-- Listed records follows --

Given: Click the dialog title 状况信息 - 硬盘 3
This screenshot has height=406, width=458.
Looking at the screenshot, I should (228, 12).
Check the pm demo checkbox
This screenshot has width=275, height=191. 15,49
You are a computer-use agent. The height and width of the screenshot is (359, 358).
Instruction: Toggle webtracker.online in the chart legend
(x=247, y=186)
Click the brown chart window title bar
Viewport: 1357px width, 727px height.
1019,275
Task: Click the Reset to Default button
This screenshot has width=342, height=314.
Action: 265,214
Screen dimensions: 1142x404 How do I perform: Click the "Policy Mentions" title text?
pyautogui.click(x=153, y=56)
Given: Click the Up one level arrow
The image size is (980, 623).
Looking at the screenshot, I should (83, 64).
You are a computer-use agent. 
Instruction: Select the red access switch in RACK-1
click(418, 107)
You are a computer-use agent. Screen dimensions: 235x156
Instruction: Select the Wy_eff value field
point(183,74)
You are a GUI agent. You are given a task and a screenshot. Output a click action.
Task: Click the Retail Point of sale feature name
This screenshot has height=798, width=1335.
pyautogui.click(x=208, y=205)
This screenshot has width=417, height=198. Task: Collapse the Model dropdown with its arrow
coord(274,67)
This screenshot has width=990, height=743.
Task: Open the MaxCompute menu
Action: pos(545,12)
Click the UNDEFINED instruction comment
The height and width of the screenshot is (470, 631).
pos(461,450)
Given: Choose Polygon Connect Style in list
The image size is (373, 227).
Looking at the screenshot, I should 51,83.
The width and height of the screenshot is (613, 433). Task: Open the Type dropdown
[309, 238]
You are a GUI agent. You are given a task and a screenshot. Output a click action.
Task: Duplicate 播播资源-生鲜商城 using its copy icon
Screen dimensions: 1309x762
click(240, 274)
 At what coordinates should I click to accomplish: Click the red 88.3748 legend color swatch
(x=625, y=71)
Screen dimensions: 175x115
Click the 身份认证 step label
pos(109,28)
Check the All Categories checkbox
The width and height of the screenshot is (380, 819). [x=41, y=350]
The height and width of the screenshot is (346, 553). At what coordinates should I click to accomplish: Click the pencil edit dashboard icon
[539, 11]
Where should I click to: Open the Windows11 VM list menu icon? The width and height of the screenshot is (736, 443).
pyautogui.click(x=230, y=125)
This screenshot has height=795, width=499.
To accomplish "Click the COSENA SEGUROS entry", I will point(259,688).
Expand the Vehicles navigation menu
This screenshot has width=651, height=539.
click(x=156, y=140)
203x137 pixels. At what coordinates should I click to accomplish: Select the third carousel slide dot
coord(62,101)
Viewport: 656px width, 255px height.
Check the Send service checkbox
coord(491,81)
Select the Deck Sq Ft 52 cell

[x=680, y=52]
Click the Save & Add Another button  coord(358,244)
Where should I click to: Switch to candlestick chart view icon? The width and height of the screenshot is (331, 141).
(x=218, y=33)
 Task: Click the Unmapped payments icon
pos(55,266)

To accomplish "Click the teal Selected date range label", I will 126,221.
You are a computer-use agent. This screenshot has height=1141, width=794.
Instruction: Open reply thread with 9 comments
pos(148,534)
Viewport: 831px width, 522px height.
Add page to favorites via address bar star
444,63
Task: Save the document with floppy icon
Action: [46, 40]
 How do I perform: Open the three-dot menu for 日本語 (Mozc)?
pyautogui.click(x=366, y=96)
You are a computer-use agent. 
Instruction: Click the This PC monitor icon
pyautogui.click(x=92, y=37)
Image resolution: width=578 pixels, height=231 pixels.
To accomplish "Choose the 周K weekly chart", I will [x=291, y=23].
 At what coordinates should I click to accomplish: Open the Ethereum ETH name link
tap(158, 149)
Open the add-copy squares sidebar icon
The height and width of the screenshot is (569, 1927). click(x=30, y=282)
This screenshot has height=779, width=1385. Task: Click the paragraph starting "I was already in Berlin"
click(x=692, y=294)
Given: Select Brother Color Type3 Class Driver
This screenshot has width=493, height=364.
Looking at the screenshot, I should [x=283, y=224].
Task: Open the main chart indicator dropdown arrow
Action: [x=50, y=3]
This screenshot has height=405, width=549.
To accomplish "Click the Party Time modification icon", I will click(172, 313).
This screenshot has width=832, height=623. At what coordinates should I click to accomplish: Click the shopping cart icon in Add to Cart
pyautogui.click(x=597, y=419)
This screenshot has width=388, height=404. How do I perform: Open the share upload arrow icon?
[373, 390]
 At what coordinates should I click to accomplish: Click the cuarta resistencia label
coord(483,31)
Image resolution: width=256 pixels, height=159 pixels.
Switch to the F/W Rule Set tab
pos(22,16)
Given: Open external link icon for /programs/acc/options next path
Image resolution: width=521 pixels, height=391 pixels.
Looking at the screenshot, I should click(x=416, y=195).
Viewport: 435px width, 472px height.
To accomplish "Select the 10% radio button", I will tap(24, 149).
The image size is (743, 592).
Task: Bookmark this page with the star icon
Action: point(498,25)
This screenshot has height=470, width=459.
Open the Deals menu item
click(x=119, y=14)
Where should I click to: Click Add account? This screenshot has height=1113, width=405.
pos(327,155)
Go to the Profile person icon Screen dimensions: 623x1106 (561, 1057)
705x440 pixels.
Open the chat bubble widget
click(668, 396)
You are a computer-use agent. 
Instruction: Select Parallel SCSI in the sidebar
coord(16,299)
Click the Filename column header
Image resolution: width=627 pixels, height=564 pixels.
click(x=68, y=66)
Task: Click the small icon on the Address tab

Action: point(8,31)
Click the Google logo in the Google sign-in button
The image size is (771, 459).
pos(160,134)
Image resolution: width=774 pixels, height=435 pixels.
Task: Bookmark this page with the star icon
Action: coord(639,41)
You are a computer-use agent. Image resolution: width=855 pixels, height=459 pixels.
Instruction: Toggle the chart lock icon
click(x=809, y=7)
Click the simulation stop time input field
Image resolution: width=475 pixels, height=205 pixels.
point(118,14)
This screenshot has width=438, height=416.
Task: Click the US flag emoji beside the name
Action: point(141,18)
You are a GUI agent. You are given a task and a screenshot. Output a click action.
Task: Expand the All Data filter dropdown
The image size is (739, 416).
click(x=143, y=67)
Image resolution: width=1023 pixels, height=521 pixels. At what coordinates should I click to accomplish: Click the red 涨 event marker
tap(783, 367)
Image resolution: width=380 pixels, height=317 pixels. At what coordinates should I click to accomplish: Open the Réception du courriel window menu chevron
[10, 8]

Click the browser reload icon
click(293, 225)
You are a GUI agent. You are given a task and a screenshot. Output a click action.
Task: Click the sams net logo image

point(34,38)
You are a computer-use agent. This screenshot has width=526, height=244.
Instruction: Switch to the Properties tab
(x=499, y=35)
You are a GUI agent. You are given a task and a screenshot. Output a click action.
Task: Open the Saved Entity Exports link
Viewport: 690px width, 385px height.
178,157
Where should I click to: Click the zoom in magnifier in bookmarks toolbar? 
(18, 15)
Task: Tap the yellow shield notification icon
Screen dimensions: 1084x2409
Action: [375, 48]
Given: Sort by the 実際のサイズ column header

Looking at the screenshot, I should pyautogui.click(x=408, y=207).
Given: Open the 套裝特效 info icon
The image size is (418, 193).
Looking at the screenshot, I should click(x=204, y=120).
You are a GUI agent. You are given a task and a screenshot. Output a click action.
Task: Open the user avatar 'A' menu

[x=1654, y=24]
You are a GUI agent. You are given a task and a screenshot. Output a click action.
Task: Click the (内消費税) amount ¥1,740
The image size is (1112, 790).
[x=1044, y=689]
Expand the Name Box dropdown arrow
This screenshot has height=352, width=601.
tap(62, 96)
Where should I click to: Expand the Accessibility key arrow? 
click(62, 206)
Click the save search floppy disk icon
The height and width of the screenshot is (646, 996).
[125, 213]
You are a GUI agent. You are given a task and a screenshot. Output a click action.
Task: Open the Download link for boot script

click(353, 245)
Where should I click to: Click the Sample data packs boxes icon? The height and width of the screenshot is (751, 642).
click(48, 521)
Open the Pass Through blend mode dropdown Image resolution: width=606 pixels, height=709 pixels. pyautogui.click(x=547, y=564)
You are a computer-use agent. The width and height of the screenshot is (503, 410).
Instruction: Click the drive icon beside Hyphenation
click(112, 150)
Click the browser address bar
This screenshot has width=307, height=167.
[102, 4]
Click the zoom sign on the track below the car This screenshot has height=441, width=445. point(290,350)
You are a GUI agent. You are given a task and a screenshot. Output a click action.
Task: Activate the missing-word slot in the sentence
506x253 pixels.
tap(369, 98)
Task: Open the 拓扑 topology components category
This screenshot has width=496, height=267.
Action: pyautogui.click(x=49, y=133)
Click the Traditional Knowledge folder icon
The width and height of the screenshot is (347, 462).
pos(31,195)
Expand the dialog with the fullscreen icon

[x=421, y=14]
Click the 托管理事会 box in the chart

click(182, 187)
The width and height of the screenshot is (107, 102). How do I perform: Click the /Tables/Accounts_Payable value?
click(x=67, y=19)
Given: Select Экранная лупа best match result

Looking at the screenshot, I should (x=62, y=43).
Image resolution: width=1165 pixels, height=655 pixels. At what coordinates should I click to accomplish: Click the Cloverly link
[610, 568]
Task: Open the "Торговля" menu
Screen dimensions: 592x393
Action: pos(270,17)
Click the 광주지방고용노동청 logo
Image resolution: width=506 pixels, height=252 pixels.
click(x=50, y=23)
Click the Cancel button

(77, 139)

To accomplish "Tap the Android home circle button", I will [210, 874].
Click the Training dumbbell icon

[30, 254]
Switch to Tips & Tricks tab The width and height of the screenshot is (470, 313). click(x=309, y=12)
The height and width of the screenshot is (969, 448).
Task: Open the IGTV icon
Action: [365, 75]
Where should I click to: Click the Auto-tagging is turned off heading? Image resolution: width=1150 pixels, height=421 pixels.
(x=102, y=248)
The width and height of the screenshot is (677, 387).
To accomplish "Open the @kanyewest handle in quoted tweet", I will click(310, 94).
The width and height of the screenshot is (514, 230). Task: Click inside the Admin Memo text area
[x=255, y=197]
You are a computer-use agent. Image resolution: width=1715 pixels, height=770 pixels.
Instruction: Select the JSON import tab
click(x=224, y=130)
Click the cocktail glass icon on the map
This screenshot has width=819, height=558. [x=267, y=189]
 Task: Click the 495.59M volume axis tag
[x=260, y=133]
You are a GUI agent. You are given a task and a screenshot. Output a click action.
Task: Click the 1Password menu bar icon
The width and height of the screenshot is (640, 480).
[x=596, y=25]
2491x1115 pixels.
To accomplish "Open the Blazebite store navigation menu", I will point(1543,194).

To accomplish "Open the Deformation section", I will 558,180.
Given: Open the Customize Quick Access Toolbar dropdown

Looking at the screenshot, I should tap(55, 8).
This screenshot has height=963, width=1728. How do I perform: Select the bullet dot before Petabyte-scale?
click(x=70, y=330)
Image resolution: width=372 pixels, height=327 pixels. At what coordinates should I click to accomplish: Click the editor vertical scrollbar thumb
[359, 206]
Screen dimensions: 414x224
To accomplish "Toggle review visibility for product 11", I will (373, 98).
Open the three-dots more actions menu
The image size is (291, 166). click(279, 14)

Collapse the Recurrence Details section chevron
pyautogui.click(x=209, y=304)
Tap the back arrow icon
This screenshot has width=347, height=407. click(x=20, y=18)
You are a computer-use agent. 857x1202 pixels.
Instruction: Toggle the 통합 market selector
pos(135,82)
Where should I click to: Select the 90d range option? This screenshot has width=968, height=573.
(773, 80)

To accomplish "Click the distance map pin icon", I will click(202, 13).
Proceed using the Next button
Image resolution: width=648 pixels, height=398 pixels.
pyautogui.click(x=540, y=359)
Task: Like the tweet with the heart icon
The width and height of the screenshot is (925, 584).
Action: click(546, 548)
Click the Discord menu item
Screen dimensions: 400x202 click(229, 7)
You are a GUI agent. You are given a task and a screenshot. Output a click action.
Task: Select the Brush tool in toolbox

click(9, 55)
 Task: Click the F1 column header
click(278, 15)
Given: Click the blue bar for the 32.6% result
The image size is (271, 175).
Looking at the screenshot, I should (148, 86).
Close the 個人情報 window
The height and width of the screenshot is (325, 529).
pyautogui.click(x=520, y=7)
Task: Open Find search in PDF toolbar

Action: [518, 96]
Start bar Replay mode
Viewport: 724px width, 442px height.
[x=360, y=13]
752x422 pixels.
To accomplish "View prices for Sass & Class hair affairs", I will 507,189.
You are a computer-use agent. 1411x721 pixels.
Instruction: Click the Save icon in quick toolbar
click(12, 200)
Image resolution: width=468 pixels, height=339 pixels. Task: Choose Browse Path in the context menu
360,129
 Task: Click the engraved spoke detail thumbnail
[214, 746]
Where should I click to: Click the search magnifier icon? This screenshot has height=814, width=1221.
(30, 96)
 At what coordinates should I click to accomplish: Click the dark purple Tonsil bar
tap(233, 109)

-- Listed records concluded --

= Exercise =
Each line from the one containing "At what coordinates should I click to accomplish: Click the dark" to the final line of the entries above must be returned exactly, and no other line may appear.

= Answer to the problem =
 At what coordinates should I click to accomplish: Click the dark purple Tonsil bar
tap(233, 109)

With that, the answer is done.